Top of INPUT DATA

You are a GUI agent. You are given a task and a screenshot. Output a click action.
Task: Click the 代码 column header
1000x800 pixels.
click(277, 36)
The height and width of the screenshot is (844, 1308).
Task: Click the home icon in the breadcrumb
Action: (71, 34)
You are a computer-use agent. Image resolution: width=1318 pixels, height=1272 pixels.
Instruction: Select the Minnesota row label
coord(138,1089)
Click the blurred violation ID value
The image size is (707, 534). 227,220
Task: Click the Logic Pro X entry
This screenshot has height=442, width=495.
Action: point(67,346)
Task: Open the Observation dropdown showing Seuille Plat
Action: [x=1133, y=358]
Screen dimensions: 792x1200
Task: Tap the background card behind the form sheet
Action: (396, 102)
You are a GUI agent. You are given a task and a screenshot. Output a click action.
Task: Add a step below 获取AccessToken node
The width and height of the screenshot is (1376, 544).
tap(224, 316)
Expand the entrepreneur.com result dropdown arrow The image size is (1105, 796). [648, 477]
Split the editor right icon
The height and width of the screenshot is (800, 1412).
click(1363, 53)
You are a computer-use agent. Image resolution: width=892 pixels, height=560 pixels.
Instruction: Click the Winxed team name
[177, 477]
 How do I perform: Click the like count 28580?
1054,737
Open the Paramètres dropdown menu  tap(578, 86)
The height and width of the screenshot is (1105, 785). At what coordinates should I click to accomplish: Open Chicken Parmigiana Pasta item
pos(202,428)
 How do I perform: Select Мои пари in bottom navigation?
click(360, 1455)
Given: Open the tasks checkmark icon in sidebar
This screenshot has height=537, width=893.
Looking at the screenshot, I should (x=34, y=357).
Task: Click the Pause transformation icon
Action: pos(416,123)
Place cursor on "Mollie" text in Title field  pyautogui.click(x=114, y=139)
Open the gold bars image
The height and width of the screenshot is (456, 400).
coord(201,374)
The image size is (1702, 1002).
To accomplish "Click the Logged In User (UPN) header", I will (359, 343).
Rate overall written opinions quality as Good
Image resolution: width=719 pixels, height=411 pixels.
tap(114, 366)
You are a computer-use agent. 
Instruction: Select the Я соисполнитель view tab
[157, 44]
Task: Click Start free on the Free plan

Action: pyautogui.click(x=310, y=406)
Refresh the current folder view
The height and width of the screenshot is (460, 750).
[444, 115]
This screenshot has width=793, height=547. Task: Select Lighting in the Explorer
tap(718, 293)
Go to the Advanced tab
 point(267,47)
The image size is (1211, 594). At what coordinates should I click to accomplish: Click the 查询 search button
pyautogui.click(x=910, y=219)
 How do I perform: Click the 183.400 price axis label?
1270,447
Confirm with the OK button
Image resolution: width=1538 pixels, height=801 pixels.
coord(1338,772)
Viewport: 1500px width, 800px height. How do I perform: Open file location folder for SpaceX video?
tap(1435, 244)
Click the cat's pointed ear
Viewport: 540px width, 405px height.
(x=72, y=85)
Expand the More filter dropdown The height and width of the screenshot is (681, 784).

Bottom of INPUT DATA

ASSIGNMENT: Identify the lines of the data that contain the word "header". Copy each of them.

ANSWER BELOW:
Task: Click the 代码 column header
To accomplish "Click the Logged In User (UPN) header", I will (359, 343).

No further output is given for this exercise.